You can actually do this with a replace-regexp
because in your replacement, you can evaluate elisp.
Given this code:
var stuff = {
foo: [1],
foo: [2],
foo: [3],
foo: [4],
foo: [5],
foo: [6],
foo: [7]
};
Select all the code in your region then run replace-regexp
.
For your regexp: you could use this:
\([a-z]: +\[\)\([4-9]\|[1-90][0-9]\)\(\]\)
This will select all text matching: sometext: [
int over 3
]
and will be grouped as specified.
Then in your replacement string use elisp to increase the number by N.
Your replacement would look something like this:
\1\,(+ (string-to-number \2) N)\3
Where you would replace N with any value you wanted.

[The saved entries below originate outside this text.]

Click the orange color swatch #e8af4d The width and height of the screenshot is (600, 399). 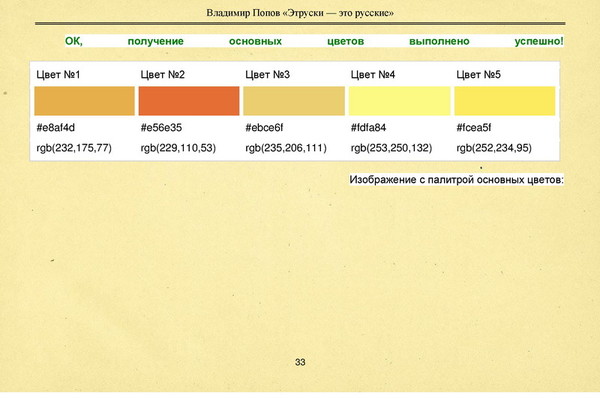(85, 101)
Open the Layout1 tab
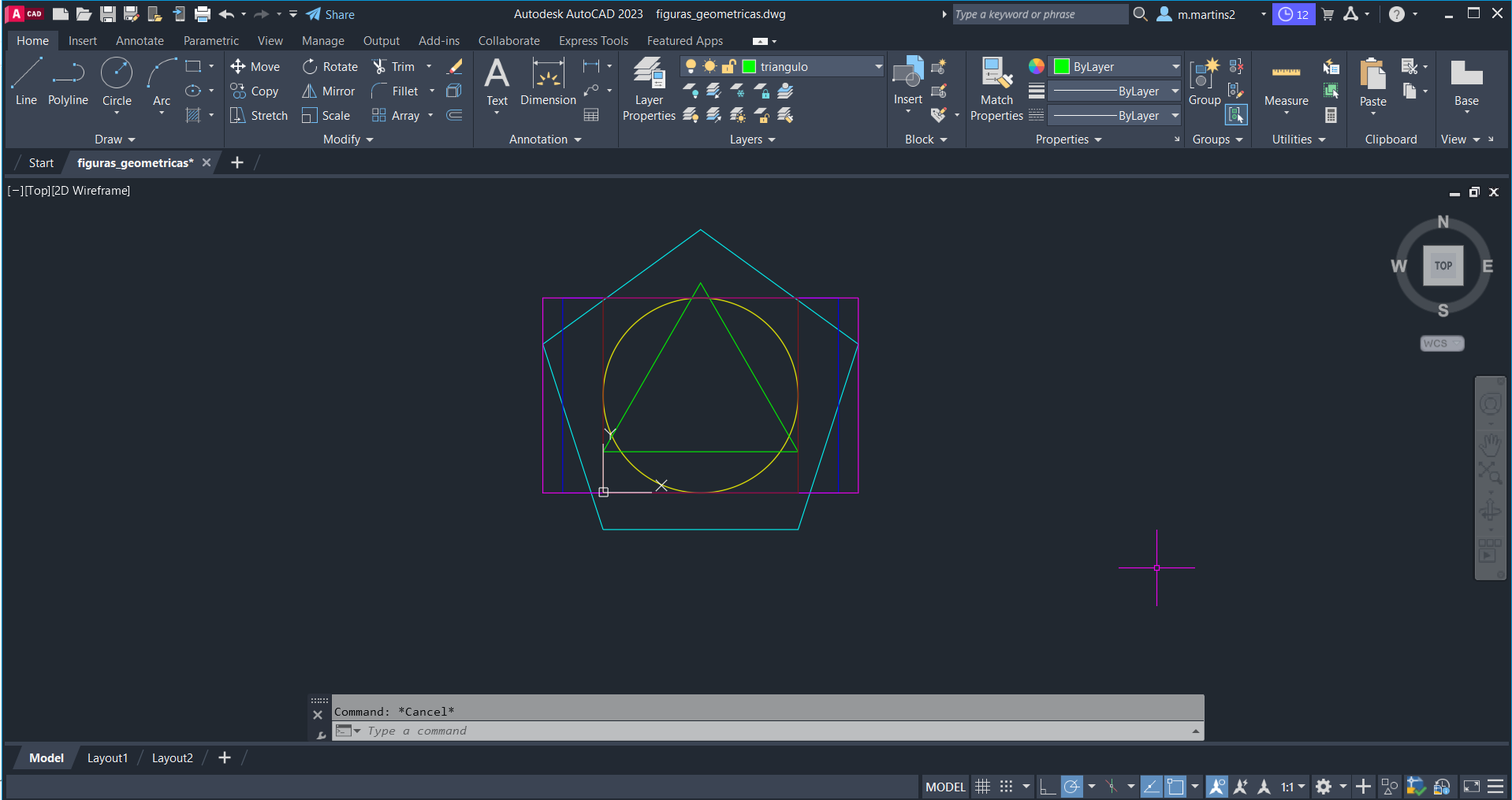This screenshot has width=1512, height=800. (x=107, y=758)
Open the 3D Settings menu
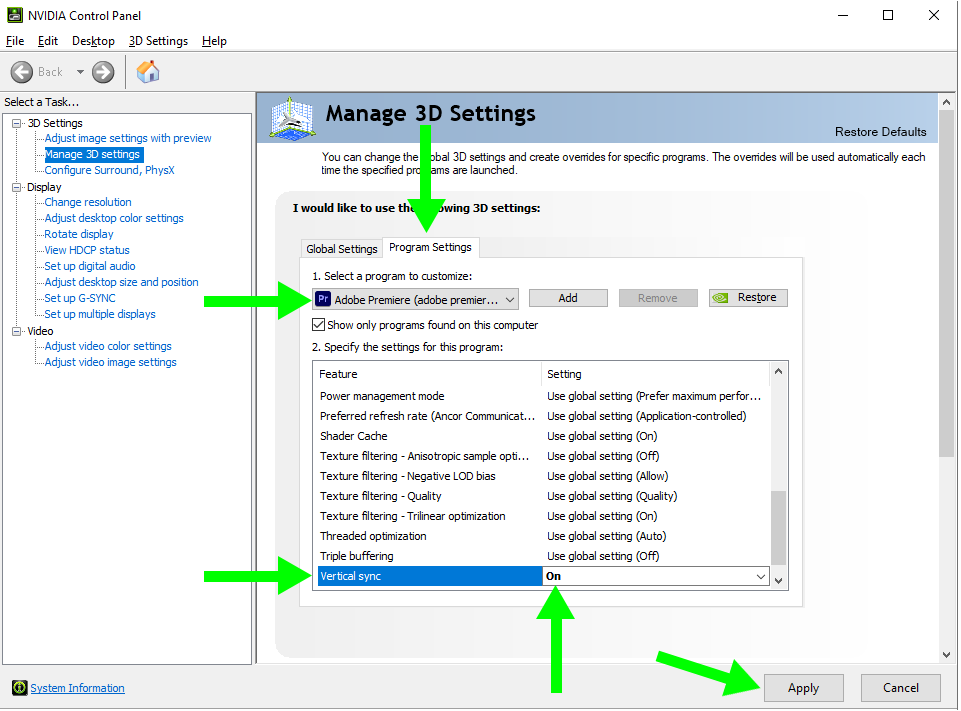Viewport: 961px width, 711px height. [158, 41]
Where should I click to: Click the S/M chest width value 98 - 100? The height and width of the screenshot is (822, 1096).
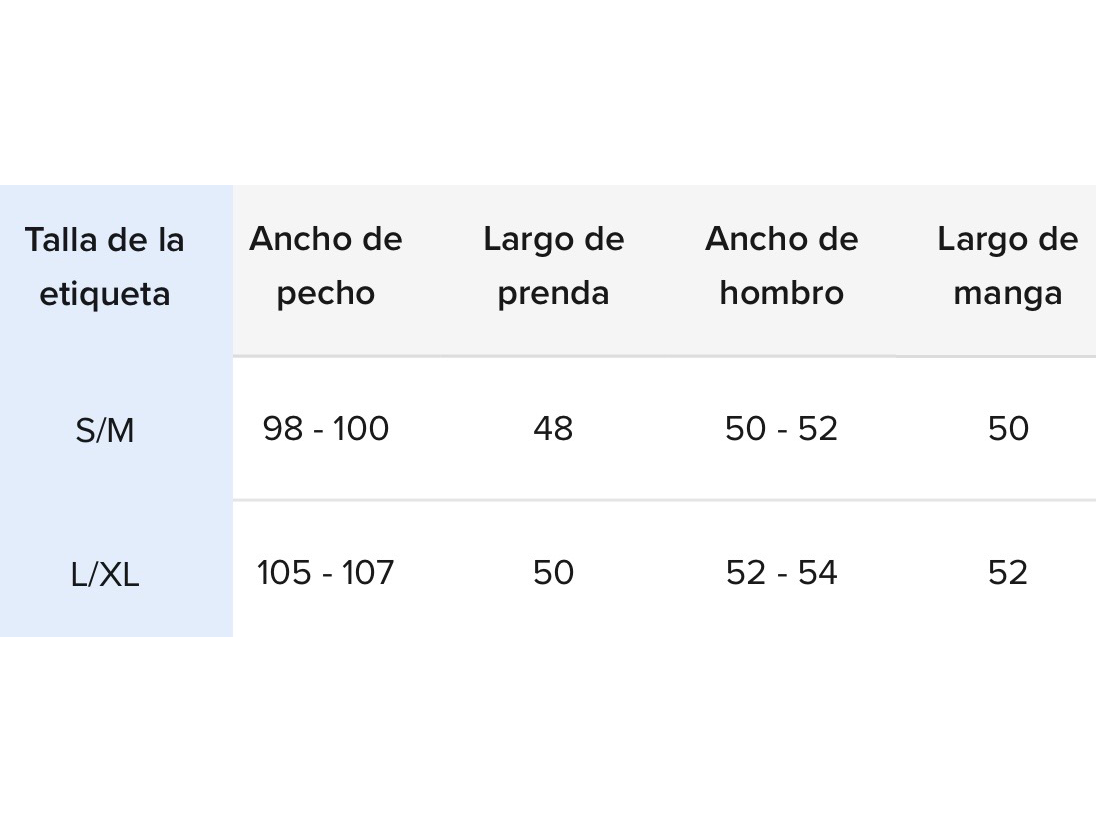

This would replace the matched text with the first match group's text, a value N larger than the second match group's text, followed by the third match group's text.
Better yet, since you are updating a brittle old code base, you can use query-replace-regexp
with the same patterns listed above. This interactively take you through each match, tell you what the replacement will be and let you accept or skip each one.
Here is what that looks like: Note that I had already used the patterns specifed so it was the default option and I didn't have to enter them again.
In this example I chose specifically NOT to update the last match. So I just press y for each match until the last match, when I pressed n to keep it as is.